START Excerpted passage

Mann paid the penalty for his clumsy escapade. But nothing can excuse the odious arrangement that saw two brutal regimes conspiring to keep a man in jail long after his sentence had expired. Mann is now languishing in the notorious Black Beach prison.


Outfits like Zimbabwe Lawyers for Human Rights need to speak out for all victims of the regime, not just the politically correct.


Which brings us to the case of Attorney-General Sobusa Gula-Ndebele. Whatever you may think of Gula-Ndebele, it is both iniquitous and damaging to Zimbabwe’s reputation that the country’s chief law officer should be charged in the first place on what many will see as concocted allegations. This is political vengeance, the public will conclude, not the rule of law.


Without wishing to anticipate the current hearing, it is important that civil society condemns the harassment of judicial officers by a predatory state. It should at the same time express a view on courts which deny commercial farmers their constitutional rights because government has declared its arbitrary land seizures to be a matter of “settled policy”. When are we going to grow up as a society?

END Excerpted passage
START Supplied material

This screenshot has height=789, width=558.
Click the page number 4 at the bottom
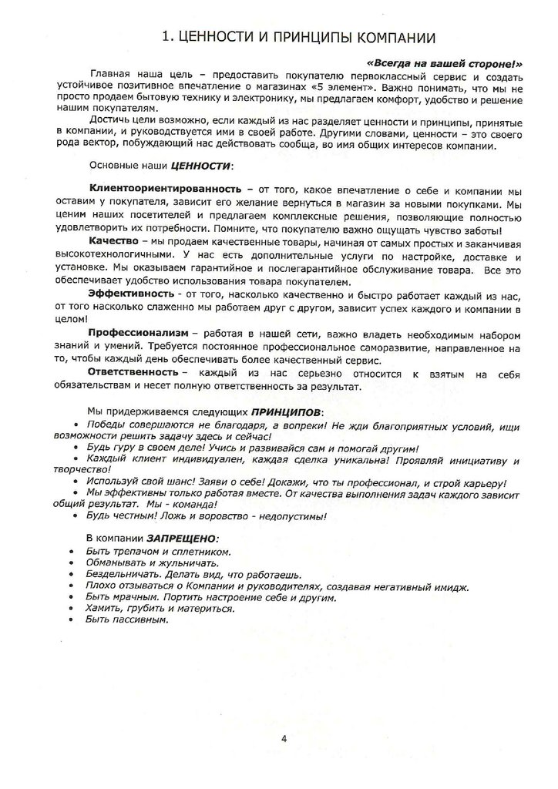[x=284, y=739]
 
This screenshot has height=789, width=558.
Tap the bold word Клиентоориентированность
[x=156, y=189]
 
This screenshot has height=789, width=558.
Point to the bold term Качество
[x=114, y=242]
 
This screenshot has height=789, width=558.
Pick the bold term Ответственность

END Supplied material

# [Questions to answer]
1. According to the commentary, in which prison is Mann now held?
2. Reproduce the part of the commentary starting with "Without wishing to" and going on through "as a society?".
The commentary is all you need; the material can be ignored.

# [Solutions below]
1. The notorious Black Beach prison.

2.
Without wishing to anticipate the current hearing, it is important that civil society condemns the harassment of judicial officers by a predatory state. It should at the same time express a view on courts which deny commercial farmers their constitutional rights because government has declared its arbitrary land seizures to be a matter of “settled policy”. When are we going to grow up as a society?